His bee was silent, though. Maybe she’d given up trying to contact him. When the monorail drew close to Adeline Oaks, he pinged Betsy.
“Commander Scott is asleep,” she told him. “Shall I wake her? She was eager to reach you.”
“No,” Myell said. “Leave her alone.”
He trudged home from the train station in the darkness. She was dozing on the sofa when he let himself in. He hurried to their bedroom and closed the door behind him.
There were no marks on his face, except for irritation where the tape glue had been. His wrists wouldn’t look pretty come morning. Myell turned on the shower and climbed in under hot water.
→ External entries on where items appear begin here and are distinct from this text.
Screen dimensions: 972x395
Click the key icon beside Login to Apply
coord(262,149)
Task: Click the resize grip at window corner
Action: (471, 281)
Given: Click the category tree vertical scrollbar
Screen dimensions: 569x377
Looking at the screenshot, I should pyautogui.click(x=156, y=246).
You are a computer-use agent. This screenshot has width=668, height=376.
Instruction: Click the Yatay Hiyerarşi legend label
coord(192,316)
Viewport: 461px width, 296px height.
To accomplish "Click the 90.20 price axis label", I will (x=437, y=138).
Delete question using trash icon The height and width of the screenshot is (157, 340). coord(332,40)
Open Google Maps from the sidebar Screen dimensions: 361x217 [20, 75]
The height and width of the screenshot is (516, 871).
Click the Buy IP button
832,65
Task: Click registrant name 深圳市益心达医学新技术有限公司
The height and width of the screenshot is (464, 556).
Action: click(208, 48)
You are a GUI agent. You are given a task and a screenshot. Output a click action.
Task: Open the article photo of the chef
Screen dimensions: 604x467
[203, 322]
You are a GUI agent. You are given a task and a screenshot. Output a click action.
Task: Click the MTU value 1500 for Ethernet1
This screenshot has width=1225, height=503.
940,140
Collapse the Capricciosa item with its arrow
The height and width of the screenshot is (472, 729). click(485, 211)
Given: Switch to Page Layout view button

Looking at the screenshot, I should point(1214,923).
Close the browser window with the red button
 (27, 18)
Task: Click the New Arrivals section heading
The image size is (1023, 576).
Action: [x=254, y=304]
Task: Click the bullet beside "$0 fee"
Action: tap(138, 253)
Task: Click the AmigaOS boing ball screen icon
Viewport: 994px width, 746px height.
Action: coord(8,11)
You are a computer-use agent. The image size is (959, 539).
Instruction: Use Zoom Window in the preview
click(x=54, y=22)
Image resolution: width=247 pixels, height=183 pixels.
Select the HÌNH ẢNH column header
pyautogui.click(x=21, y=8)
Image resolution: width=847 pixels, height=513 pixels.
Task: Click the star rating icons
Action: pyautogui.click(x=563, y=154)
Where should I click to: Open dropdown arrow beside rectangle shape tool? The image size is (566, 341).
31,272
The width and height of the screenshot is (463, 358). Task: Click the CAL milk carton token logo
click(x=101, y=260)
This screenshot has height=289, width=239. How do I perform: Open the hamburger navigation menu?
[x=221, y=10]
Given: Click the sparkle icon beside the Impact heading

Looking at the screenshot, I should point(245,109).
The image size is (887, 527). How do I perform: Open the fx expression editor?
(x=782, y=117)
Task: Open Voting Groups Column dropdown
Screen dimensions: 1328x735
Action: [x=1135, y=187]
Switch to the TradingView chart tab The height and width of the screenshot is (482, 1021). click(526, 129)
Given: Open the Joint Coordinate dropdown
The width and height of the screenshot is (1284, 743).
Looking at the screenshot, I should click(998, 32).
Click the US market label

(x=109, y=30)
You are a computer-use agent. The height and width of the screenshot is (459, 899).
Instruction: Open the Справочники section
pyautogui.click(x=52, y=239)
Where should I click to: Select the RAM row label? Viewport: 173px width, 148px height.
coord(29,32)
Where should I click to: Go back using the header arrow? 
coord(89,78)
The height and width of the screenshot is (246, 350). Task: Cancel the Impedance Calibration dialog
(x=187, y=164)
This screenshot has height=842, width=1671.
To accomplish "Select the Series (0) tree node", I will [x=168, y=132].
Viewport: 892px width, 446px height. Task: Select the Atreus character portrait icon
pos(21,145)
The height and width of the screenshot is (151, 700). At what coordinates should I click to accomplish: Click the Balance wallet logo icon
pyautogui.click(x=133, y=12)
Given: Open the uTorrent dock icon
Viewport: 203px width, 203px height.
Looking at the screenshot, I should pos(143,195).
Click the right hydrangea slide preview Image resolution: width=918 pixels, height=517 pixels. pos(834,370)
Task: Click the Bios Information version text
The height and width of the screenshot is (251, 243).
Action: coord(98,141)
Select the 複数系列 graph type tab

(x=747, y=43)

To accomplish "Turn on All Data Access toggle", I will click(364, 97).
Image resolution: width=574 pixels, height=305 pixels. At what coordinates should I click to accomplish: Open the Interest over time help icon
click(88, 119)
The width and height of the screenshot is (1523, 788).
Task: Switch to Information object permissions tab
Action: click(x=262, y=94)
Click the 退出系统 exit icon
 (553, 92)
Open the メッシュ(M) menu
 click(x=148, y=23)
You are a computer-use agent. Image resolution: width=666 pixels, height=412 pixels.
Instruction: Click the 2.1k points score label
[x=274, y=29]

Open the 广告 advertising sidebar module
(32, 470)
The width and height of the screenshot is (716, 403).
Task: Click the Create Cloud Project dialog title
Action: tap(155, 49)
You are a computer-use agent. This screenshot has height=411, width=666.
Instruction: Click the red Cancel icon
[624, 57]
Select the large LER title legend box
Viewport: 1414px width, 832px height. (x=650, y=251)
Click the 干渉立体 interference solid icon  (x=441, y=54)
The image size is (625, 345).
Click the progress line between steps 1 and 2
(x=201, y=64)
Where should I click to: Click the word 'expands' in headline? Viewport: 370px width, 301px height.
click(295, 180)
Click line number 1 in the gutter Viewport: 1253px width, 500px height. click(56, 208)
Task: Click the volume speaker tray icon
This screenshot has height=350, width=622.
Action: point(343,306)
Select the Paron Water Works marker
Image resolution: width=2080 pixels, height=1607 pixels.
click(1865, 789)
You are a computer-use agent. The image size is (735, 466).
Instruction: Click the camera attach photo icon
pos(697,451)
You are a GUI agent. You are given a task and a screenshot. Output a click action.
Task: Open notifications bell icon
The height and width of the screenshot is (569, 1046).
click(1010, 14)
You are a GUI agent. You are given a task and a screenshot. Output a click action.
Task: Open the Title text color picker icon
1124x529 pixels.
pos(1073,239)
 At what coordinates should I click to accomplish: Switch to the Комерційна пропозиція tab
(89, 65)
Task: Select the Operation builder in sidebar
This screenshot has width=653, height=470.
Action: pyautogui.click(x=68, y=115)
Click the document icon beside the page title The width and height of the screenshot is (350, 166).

Only under its strong torrent did he allow himself to close his eyes, and lean against the shower wall, and let himself tremble.
* * *
Without meaning to, Jodenny had fallen asleep on the ugly sofa. When she woke the sky was full dark and the shower was running in the master bathroom.
She poked her head into the bathroom. “Terry?”
“You were sleeping,” he said from behind the shower screen and a cloud of steam. “Didn’t want to wake you.”
Jodenny yawned at her mirror reflection. “I tried to reach you. Is your bee working?”
“It’s been frizzing out all day. Sorry I was late—a few unexpected things came up.”
“School was okay?”
Myell reached for a bar of soap. “Every day’s something new. I’ll get the hang of it. Did you eat?”
Jodenny thought of Farber’s words. Hostile environment. She said, “I’m starving. Want to go to Mexwax?”